=== Activity ===
Copy the records below, from the line containing "This screenshot has width=1280, height=720." through the last line; leave out pictures.
-----
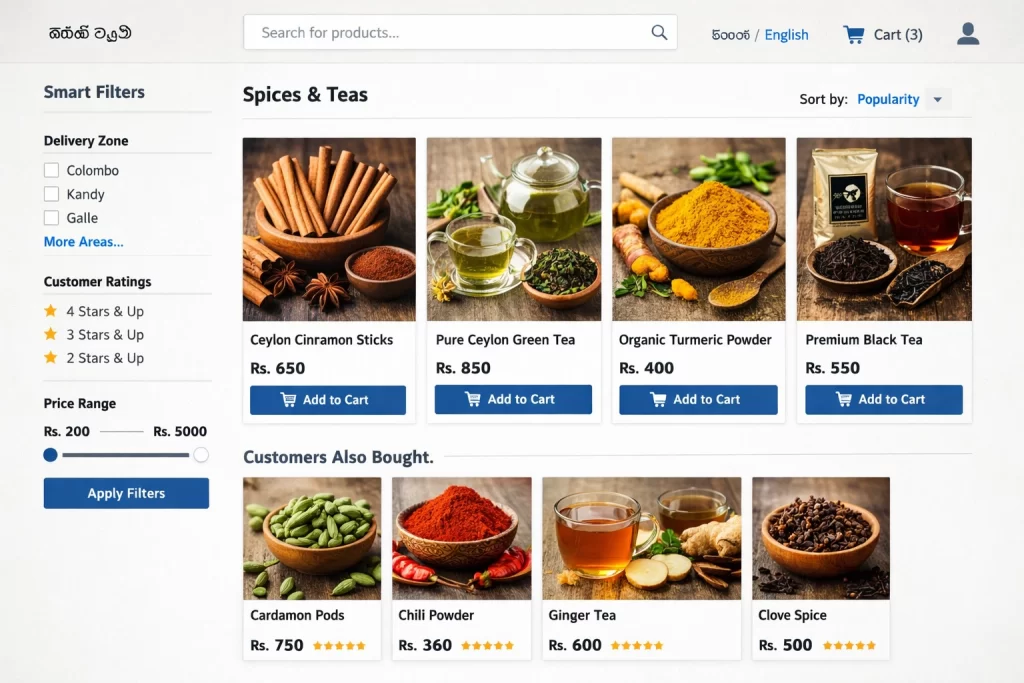
Task: Click the sort dropdown arrow
Action: (937, 99)
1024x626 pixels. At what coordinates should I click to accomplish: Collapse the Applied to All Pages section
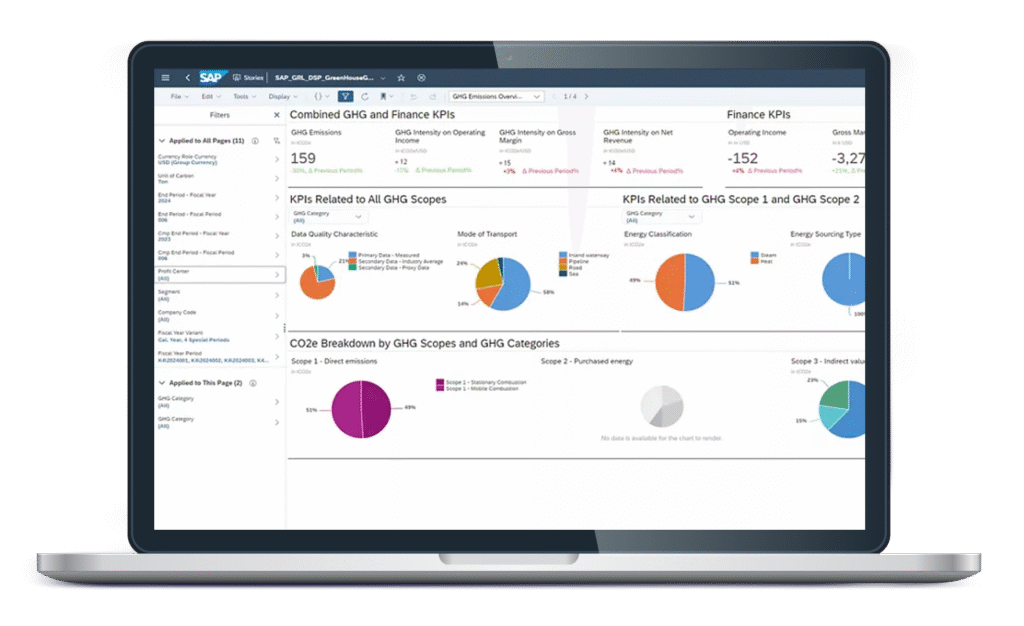[x=162, y=141]
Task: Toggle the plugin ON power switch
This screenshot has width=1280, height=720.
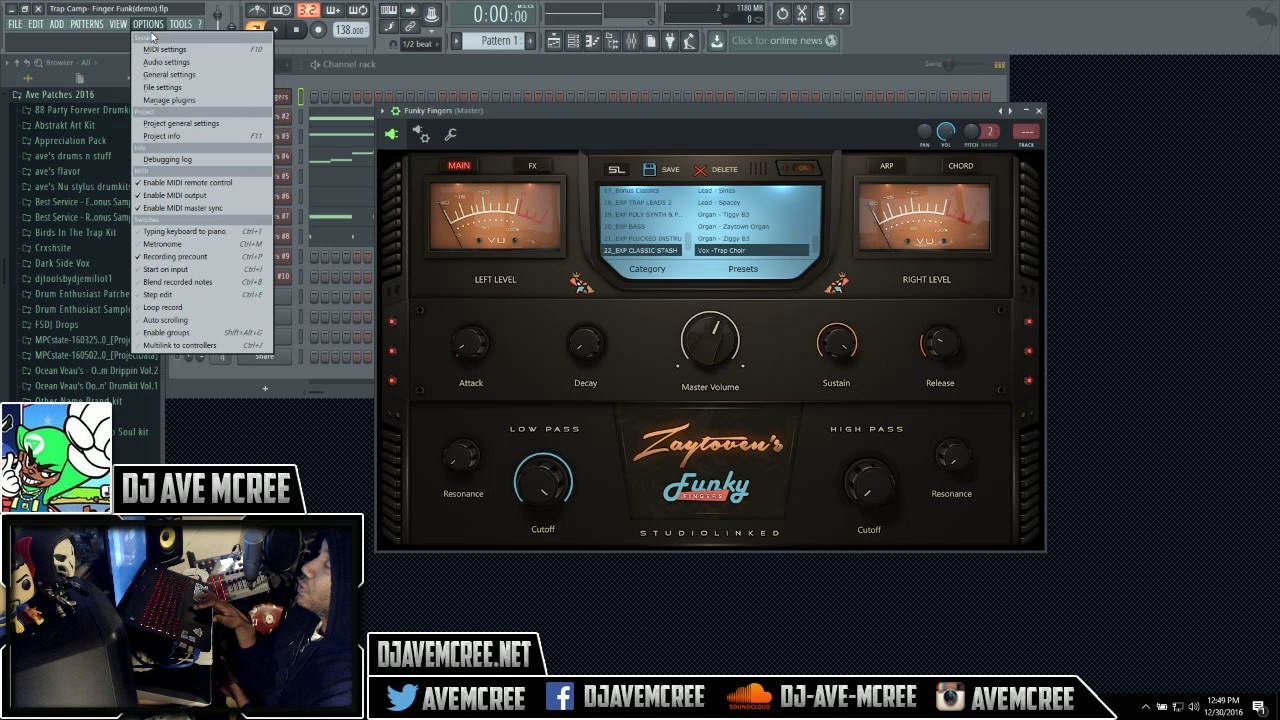Action: click(x=797, y=168)
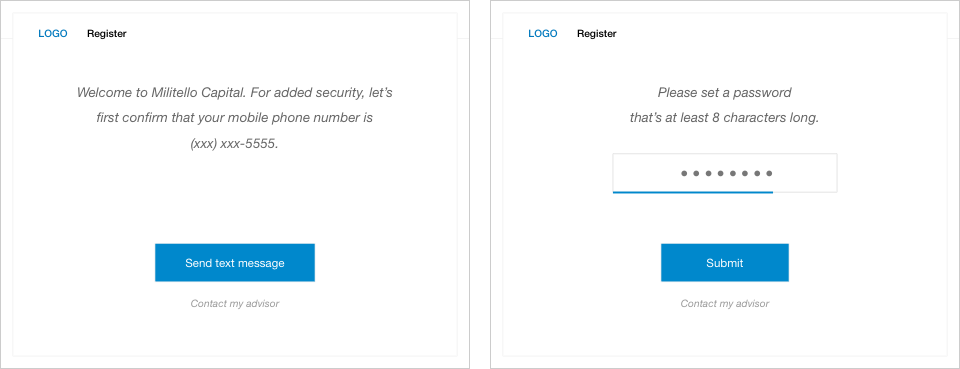Click the LOGO on the phone confirmation screen
Screen dimensions: 960x369
pos(53,34)
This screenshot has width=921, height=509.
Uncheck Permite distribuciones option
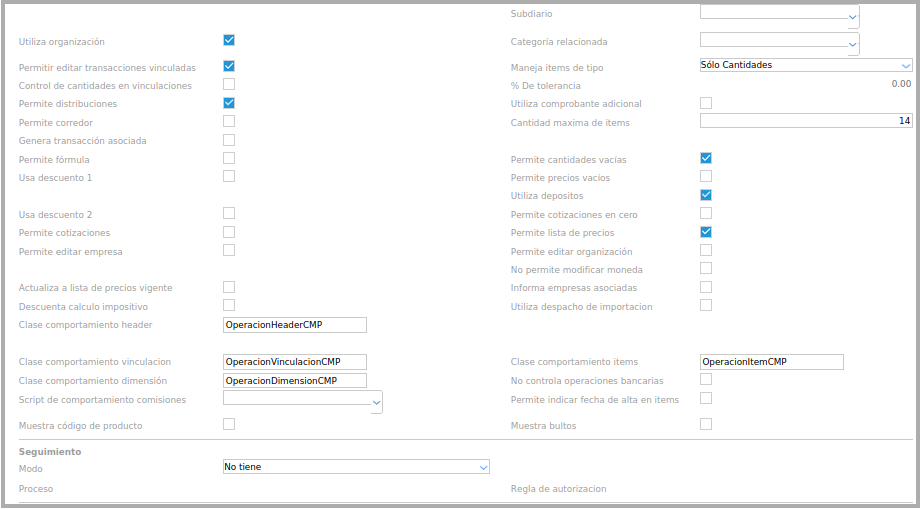(x=229, y=103)
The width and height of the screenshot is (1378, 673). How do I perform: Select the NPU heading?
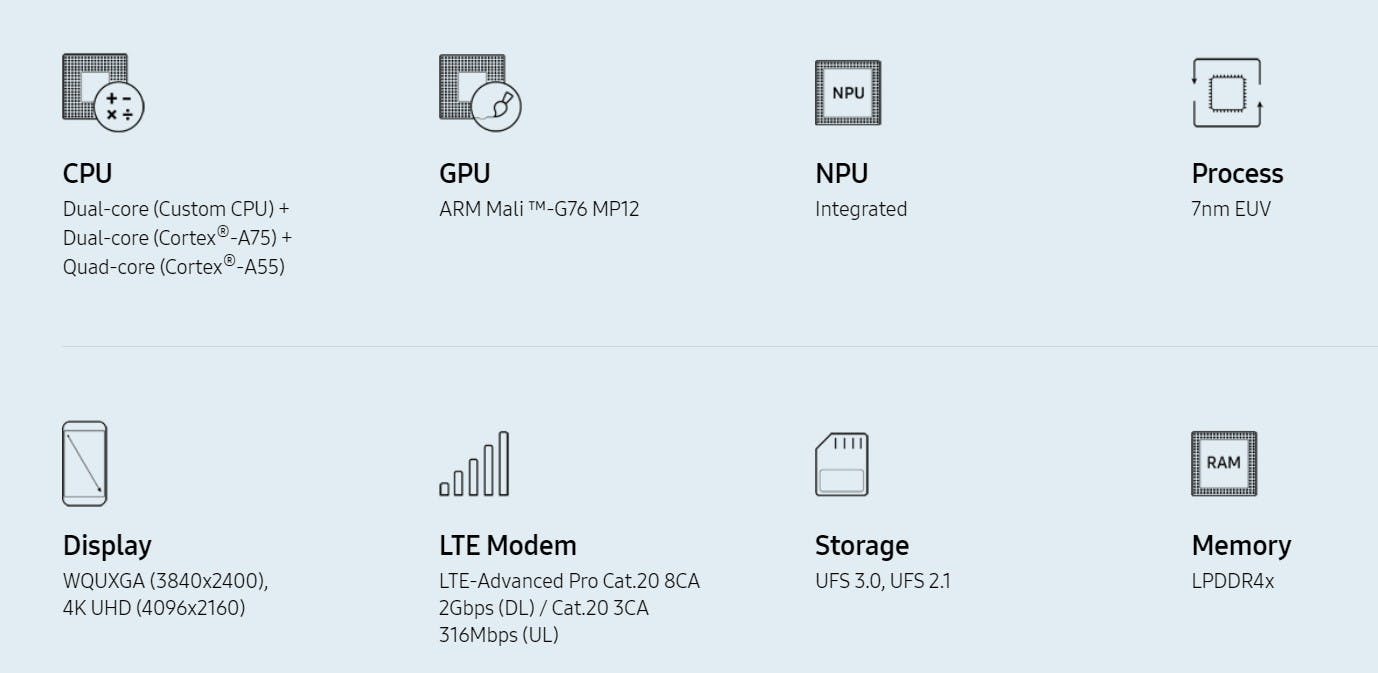point(841,173)
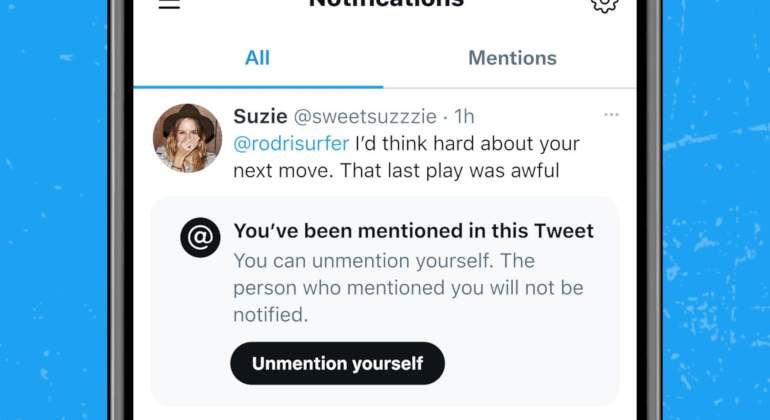Open Suzie's profile picture

click(x=188, y=138)
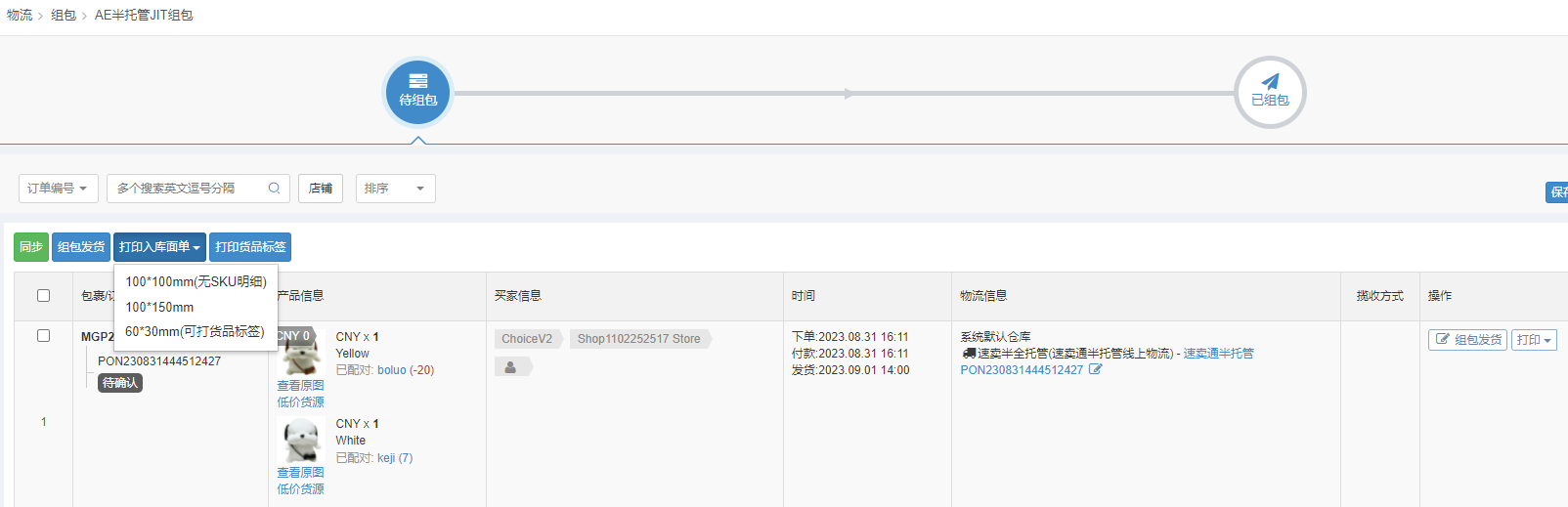The image size is (1568, 507).
Task: Open the white plush dog product thumbnail
Action: (x=301, y=441)
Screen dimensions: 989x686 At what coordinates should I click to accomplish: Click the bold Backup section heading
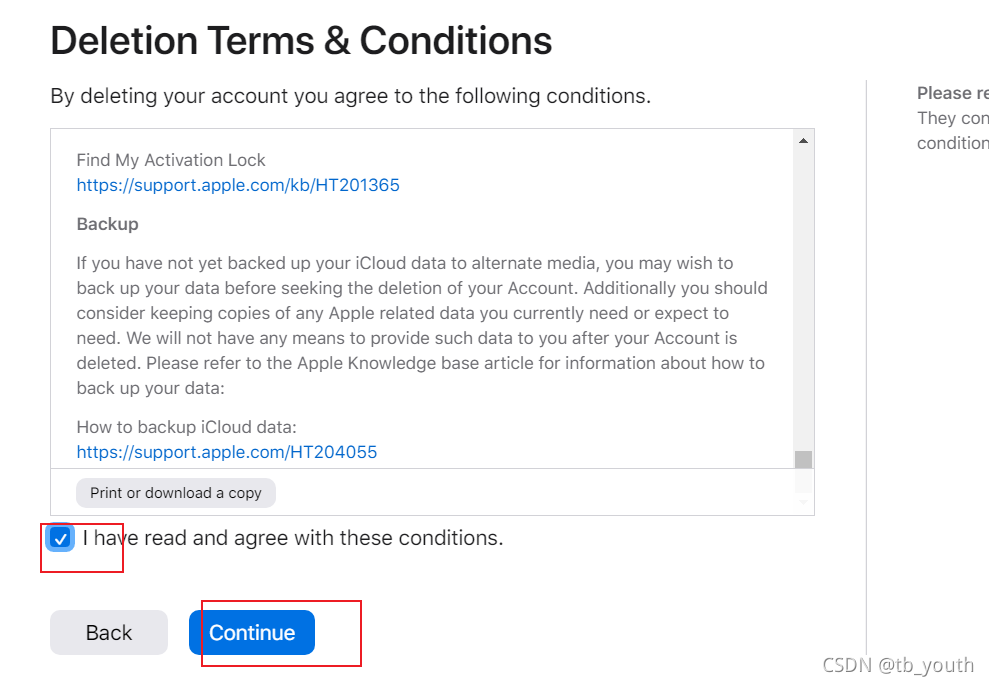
-----
=== Your response ===
This screenshot has width=1280, height=720.
Action: click(x=797, y=168)
Click the LOGO on the phone confirmation screen
Screen dimensions: 960x369
pos(53,34)
This screenshot has width=921, height=509.
Uncheck Permite distribuciones option
(x=229, y=103)
The width and height of the screenshot is (1378, 673). How do I perform: Select the NPU heading?
point(841,173)
Open Suzie's profile picture

click(x=188, y=138)
The image size is (1568, 507).
Task: Open the white plush dog product thumbnail
Action: (x=301, y=441)
Screen dimensions: 989x686 At what coordinates should I click to accomplish: Click the bold Backup section heading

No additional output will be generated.